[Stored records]
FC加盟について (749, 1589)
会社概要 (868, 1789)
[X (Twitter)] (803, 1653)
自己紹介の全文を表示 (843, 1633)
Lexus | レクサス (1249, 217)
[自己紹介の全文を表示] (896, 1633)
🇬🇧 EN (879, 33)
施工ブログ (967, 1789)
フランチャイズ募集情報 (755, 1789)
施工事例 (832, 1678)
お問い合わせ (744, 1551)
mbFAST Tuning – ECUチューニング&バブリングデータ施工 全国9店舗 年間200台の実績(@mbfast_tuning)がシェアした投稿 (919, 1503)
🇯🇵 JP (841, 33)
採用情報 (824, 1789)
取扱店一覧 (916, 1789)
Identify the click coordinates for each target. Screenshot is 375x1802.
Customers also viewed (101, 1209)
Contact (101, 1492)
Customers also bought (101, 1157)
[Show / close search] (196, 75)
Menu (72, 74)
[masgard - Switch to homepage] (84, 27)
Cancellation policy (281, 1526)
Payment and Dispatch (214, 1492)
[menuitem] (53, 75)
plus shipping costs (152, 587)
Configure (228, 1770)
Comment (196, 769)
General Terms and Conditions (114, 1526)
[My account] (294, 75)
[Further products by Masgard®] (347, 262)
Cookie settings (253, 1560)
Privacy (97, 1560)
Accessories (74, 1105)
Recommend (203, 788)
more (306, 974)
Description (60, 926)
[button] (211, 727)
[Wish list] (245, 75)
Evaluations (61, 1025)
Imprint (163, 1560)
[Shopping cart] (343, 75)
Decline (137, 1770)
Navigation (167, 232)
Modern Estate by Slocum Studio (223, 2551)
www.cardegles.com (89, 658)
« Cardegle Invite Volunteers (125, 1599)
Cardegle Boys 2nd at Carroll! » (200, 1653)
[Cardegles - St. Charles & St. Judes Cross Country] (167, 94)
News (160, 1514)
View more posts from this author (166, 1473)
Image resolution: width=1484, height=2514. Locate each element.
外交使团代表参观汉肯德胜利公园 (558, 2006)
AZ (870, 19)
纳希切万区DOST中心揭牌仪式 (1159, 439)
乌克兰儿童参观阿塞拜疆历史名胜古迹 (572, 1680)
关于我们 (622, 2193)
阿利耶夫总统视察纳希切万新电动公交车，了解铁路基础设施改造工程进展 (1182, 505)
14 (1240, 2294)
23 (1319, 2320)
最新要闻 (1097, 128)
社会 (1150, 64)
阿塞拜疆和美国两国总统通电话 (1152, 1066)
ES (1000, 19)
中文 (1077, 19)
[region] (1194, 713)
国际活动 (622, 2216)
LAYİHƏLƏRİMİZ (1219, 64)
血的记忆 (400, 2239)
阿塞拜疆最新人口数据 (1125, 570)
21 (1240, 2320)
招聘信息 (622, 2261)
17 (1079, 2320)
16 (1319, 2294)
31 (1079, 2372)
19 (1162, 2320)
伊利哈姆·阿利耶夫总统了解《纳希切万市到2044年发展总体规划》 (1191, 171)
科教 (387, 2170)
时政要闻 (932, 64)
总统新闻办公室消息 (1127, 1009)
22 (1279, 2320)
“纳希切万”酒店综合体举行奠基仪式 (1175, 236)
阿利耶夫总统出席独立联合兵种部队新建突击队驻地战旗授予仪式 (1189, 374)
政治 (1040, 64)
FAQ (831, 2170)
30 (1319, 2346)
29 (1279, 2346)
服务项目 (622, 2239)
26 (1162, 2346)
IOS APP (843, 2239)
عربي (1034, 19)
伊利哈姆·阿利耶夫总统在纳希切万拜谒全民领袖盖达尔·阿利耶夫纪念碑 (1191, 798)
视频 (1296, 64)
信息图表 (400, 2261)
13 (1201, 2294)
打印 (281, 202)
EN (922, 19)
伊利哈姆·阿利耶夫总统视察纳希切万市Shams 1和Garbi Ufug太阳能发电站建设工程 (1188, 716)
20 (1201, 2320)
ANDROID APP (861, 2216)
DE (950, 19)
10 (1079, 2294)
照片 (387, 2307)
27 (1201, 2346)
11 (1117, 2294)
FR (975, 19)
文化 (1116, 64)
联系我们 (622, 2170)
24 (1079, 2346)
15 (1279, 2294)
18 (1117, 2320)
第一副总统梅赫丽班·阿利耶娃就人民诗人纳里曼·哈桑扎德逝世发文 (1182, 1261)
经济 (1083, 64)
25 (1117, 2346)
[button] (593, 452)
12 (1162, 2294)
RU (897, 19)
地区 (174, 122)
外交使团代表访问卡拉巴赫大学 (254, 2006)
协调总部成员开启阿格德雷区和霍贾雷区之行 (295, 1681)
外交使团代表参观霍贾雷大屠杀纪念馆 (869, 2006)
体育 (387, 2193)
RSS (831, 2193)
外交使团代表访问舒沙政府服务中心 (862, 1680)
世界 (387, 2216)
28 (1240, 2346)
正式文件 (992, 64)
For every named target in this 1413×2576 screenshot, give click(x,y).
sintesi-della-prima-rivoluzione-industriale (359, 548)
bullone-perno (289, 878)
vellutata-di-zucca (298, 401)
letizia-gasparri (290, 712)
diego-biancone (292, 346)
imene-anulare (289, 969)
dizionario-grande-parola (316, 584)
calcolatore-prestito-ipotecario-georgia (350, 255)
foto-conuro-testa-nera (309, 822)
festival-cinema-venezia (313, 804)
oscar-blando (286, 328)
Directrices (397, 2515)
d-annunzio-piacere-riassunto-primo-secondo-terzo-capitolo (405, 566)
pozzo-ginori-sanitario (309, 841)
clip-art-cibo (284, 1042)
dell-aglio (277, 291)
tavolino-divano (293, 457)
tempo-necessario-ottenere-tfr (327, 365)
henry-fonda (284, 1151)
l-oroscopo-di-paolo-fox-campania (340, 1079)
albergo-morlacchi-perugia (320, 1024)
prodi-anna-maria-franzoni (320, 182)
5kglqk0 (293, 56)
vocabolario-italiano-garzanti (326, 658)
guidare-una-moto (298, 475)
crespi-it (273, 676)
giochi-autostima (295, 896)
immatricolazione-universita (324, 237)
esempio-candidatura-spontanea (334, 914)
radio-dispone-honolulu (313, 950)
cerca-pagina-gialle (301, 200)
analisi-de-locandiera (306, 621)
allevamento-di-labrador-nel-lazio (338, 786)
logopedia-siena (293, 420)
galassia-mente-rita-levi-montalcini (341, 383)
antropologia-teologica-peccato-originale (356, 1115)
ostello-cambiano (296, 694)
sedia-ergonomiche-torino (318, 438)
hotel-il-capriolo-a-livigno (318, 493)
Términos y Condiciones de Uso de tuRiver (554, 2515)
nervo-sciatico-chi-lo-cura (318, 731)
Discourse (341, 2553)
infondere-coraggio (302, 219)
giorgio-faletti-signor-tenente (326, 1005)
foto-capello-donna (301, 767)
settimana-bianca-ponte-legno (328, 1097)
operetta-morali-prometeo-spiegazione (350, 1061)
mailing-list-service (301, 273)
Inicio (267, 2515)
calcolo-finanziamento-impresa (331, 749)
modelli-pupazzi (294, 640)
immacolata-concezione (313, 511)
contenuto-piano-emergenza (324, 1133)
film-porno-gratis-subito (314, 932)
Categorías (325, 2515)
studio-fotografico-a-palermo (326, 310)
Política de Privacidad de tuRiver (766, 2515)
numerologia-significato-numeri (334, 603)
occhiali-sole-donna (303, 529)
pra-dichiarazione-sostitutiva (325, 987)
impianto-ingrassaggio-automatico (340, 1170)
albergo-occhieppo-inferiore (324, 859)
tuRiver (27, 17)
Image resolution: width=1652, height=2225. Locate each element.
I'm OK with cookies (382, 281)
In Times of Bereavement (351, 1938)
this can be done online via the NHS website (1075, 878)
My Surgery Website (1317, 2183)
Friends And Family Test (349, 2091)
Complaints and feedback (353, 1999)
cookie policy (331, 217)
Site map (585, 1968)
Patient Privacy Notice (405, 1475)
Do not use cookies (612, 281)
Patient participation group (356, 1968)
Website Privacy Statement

§ **Problem**: Please give an exact copy of the entries above, from the line with "sintesi-della-prima-rivoluzione-industriale (359, 548)" down to the line with "giochi-autostima (295, 896)", inclusive, and nothing else.

§ **Task output**:
sintesi-della-prima-rivoluzione-industriale (359, 548)
bullone-perno (289, 878)
vellutata-di-zucca (298, 401)
letizia-gasparri (290, 712)
diego-biancone (292, 346)
imene-anulare (289, 969)
dizionario-grande-parola (316, 584)
calcolatore-prestito-ipotecario-georgia (350, 255)
foto-conuro-testa-nera (309, 822)
festival-cinema-venezia (313, 804)
oscar-blando (286, 328)
Directrices (397, 2515)
d-annunzio-piacere-riassunto-primo-secondo-terzo-capitolo (405, 566)
pozzo-ginori-sanitario (309, 841)
clip-art-cibo (284, 1042)
dell-aglio (277, 291)
tavolino-divano (293, 457)
tempo-necessario-ottenere-tfr (327, 365)
henry-fonda (284, 1151)
l-oroscopo-di-paolo-fox-campania (340, 1079)
albergo-morlacchi-perugia (320, 1024)
prodi-anna-maria-franzoni (320, 182)
5kglqk0 (293, 56)
vocabolario-italiano-garzanti (326, 658)
guidare-una-moto (298, 475)
crespi-it (273, 676)
giochi-autostima (295, 896)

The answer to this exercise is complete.